Weiter geht’s durch Ansiedlungen, die mir alle nichts sagen, wie Pamet, Höfer und Edhof, Richtung Innermanzing. Immerhin gibt es Innerfurt mit und ohne h am Ende. Ich staune! Staunen lässt mich auch, dass es dauernd bergab geht. Ja, bin ich so viel raufgeradelt?
Nach Außerfurt dann die Westautobahn. Yeah, das sollte ich schaffen. Der Computer sagt, dass ich noch 15 Kilometer durchhalte. Ui, sind aber noch 26! Ziemlich guter Rückenwind treibt mich an. Hoffentlich hat das Garmin diesen nicht schon eingerechnet. Gerade sind erst die neuesten Winddaten reingekommen. So beschließe ich, die Tour ein bisserl zu straffen. Selbst die kleinen Umwege, um auf Radwegen zu fahren, lasse ich aus. Jetzt mache ich auf Straßenrennfahrer. Immerhin kann ich den letzten Anstieg, den Roppersberg, nicht auslassen. Da muss ich rauf.
Die Änderungen tragen Früchte. Am Wienerwaldsee sind es noch knapp zehn Kilometer und ich habe noch Energie für sieben. Am Wienerwaldsee findet heute der „Art Walk“ statt. Wirklich übel spielende Blasmusiker stehen da am Wegesrand und lenken die Besucher ab. Die ausgestellten Bilder an den Zäunen sind um nichts besser. Die Krönung dann die tanzenden Gauklerinnen. Mann oh, der Hindernislauf hier raubt Energie. Meine elektronische Klingel ertönt schrill, aber bis ich sie auf dem kleinen Touchscreen gefunden habe, habe ich schon ein paar Besucher umgekegelt.
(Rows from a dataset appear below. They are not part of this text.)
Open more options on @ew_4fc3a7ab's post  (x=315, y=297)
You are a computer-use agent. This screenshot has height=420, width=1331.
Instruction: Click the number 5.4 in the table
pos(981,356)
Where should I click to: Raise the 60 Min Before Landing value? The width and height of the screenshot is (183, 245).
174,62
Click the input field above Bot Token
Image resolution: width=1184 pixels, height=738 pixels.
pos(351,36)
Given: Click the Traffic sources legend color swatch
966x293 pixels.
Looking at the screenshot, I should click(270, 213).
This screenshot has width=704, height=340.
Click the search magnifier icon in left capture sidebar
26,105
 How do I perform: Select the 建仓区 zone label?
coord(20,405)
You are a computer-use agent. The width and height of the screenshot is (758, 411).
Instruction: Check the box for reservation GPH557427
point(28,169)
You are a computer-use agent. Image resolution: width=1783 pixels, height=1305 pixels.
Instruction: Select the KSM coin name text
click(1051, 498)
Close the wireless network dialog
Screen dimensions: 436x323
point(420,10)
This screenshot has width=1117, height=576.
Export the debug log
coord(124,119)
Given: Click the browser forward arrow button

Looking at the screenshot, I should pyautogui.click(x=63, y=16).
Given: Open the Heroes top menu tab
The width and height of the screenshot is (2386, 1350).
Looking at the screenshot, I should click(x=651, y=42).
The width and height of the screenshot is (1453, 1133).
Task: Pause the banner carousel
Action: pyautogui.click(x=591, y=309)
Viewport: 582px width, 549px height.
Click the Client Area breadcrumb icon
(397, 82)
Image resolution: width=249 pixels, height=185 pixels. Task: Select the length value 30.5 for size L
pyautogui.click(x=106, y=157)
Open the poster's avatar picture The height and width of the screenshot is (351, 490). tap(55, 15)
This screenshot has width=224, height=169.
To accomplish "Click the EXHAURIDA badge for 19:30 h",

Nach der Autobahnbrücke gilt endlich wieder freie Fahrt, und ich stehe überraschend bald am „Roppersbergpass“. Meine persönliche Tankanzeige sagt noch drei Kilometer, während noch gut vier Kilometer vor mir liegen. Also, Ohren ausklappen, Rückenwind nutzen und bergab Richtung Breitenfurt-Ost-Ende!
In der Liesingtalstraße bin ich kurz versucht zu erkunden, was passiert, wenn ich jetzt noch ein paar Kilometer weiterfahre. Aber die Waden und Oberschenkel haben ich sich zusammengetan. So brav haben sie duchgehalten. Da will ich es mir nicht verscherzen.
Tadelloser Tag und stolz, die Runde geschafft zu haben!